This is a series where I’m discussing what I’ve learned in Coursera’s machine learning course taught by Andrew Ng by Stanford University. Why? See Machine Learning, Nanodegrees, and Bitcoin. I’m definitely not going into depth, but just briefly summarizing from a 10,000 foot view.
This is a partial review of week 2.
Multivariate Linear Regression
Last week we looked at hypothesis functions, cost functions, and gradient descent that only considered one feature. But what happens when we don’t have just one variable to consider but multiple features?
For example, rather than the size of a house (the input x) determining the selling price (the output, y), what if we have…
- The size of the house (x1)
- The age of the house (x2)
- The location of the house(x3)
All determining the selling price? We need an equation that takes multiple input variables. This is where multivariate linear regression comes in.
This is a very complicated-sounding term that just means we have multiple variables in our hypothesis functions/cost functions/gradient descent functions. For example, rather than our hypothesis just being one x and one y, we have multiple x’s and thetas being multiplied together.

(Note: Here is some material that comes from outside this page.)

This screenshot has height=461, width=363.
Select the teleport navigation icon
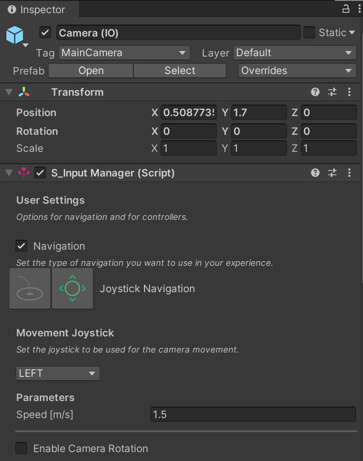(x=30, y=288)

The hypothesis function h_theta(x) is given by thetas multiplied by x (and we assume x0 is 1 for reasons I won’t explain here).
h_theta(x) = theta0 + theta1 * x1 + theta2 * x2 + ... etc.
x is our training data, whereas theta is our feature. For example, in the above example, x1 would be the actual size of the house in square feet, but theta1 would be the price of the house per square feet. And so on for x2, x3, and all the other features in our data set.
The really nice thing about multiple features is these can be put into matrices. We can then use linear algebra to calculate them all at once, which works well with Matlab/Octave (remember me saying the purpose of linear algebra in my previous post?).
If you recall, gradient descent is used to find the theta values of our hypothesis function. We now have a complicated formula that work for multiple variables. That formula is given here on Coursera.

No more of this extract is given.